━━ GIVEN DATA

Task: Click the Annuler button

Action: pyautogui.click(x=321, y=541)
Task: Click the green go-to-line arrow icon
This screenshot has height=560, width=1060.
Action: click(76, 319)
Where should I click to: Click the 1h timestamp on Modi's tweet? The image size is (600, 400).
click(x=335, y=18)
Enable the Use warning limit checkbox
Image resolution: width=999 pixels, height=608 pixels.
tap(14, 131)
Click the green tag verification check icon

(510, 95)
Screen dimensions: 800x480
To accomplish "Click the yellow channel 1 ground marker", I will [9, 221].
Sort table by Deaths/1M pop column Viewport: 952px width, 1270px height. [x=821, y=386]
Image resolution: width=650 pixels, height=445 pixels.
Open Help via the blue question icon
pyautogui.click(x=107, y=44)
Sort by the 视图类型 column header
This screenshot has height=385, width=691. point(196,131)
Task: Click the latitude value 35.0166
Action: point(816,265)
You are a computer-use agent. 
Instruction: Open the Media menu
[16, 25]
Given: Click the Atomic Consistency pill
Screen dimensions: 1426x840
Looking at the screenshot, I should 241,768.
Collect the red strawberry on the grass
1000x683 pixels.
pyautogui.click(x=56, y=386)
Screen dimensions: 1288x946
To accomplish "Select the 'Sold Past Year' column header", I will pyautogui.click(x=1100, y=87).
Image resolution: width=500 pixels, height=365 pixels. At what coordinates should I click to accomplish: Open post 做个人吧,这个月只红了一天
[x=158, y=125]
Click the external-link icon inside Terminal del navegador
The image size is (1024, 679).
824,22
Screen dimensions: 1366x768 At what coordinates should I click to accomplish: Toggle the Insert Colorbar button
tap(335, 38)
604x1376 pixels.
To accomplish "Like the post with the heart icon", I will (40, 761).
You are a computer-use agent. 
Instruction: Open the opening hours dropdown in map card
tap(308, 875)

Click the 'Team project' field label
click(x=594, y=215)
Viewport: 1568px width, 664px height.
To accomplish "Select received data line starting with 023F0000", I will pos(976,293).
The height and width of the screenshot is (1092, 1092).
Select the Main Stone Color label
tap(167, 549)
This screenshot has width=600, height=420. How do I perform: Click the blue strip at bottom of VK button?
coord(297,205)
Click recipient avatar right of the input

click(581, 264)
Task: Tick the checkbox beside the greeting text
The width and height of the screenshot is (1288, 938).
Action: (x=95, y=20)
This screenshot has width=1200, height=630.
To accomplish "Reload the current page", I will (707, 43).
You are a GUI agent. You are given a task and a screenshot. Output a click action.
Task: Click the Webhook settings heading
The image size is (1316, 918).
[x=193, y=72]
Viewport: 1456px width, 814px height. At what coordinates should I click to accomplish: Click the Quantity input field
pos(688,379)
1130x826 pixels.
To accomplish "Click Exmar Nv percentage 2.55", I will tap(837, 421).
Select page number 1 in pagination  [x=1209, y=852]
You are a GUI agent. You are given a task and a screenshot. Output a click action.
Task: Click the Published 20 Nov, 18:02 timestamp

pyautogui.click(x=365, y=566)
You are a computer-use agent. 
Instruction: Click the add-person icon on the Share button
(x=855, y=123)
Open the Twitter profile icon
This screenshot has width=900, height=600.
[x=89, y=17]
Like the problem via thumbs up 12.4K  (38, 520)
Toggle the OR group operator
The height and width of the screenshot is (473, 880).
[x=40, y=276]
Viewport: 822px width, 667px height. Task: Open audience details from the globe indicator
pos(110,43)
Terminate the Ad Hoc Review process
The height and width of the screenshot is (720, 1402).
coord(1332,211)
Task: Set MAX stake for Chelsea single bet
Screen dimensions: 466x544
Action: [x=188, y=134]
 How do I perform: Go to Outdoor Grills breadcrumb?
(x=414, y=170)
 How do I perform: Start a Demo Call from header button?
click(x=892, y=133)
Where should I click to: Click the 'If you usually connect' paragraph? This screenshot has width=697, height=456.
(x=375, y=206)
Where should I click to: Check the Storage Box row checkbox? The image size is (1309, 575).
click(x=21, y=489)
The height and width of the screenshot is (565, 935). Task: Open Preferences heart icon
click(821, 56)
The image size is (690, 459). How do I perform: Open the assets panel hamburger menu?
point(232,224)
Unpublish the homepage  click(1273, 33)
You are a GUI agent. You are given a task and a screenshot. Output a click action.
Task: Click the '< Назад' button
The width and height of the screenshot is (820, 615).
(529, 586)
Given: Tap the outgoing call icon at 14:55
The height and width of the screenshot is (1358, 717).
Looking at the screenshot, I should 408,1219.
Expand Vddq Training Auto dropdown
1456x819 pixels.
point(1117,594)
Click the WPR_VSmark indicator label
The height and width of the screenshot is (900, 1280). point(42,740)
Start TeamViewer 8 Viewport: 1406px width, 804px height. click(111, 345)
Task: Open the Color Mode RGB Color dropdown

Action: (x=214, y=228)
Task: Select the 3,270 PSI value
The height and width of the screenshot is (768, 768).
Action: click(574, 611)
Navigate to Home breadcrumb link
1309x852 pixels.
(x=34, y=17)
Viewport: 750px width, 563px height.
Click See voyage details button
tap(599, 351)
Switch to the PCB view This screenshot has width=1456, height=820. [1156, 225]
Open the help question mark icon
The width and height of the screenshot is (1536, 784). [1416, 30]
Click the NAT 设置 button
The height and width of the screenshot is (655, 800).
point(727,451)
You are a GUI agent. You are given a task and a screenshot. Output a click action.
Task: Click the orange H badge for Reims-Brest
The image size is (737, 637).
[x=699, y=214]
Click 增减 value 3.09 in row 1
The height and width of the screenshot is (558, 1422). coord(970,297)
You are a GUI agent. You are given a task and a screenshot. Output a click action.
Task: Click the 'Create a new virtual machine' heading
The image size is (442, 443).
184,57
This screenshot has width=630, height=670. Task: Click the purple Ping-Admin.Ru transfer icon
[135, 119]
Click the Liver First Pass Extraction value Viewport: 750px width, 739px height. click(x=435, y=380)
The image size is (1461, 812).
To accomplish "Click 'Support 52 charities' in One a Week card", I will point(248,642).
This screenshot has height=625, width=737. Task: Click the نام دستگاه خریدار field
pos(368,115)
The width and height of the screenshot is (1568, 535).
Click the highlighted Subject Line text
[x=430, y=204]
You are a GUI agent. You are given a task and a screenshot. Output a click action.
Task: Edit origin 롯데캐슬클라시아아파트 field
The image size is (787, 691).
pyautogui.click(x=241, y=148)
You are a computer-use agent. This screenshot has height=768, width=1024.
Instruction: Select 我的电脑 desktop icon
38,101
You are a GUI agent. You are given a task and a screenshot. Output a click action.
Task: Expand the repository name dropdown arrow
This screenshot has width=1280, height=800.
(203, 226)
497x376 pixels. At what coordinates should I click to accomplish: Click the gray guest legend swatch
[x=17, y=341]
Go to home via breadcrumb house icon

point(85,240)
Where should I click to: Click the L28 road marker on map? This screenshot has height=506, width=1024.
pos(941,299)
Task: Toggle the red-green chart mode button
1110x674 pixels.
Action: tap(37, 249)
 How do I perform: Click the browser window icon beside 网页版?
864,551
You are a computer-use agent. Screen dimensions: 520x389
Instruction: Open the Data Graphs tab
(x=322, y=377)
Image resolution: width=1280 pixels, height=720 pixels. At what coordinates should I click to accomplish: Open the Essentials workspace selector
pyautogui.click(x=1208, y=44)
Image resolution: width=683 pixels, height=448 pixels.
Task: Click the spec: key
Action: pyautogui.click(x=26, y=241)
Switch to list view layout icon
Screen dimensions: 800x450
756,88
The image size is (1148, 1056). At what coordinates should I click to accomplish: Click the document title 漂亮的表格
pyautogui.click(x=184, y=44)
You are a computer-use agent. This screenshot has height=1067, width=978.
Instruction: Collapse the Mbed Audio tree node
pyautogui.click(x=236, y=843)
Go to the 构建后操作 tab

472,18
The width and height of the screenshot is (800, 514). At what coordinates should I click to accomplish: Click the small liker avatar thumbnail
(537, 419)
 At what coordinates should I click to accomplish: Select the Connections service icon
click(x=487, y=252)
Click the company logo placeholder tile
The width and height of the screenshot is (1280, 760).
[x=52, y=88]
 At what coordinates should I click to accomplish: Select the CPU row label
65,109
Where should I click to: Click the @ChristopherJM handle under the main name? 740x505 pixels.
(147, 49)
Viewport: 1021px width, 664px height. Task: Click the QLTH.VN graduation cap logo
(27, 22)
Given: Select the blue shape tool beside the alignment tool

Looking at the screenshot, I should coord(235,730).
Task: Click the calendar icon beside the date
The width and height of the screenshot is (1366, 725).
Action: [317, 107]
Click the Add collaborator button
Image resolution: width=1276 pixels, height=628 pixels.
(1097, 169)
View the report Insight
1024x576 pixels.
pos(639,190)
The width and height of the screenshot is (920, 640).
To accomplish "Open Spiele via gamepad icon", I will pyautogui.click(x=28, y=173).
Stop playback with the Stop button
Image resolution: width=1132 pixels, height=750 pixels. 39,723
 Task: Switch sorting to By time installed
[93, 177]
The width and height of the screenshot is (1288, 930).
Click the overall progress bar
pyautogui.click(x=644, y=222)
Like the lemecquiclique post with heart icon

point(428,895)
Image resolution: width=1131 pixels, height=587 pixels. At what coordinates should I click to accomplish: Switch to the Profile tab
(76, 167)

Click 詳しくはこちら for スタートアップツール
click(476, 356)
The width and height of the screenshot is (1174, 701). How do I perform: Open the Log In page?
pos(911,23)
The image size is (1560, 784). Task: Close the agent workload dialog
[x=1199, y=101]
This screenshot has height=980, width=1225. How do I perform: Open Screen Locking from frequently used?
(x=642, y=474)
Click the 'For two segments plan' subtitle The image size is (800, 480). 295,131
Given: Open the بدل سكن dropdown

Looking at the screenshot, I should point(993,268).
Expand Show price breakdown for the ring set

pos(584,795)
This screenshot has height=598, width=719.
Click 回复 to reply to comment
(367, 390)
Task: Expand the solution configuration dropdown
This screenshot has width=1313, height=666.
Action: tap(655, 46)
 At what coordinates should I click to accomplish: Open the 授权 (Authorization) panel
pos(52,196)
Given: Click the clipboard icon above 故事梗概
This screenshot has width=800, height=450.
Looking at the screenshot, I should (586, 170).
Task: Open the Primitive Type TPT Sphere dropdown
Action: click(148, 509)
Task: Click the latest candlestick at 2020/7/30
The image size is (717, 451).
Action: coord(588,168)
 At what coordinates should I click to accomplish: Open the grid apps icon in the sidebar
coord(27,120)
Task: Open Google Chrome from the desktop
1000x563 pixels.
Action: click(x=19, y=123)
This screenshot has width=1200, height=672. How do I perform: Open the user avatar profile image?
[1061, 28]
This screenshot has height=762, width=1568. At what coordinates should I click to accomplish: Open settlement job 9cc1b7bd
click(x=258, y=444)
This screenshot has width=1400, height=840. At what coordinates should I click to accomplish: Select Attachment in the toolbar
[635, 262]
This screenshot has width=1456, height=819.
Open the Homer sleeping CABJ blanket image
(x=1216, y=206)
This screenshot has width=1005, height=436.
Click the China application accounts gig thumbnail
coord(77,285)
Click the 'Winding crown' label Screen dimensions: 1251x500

━━━━

*WHAT TO DO*:
List all lines from the entries that include the word "arrow".

*SOLUTION*:
Task: Click the green go-to-line arrow icon
Task: Expand the repository name dropdown arrow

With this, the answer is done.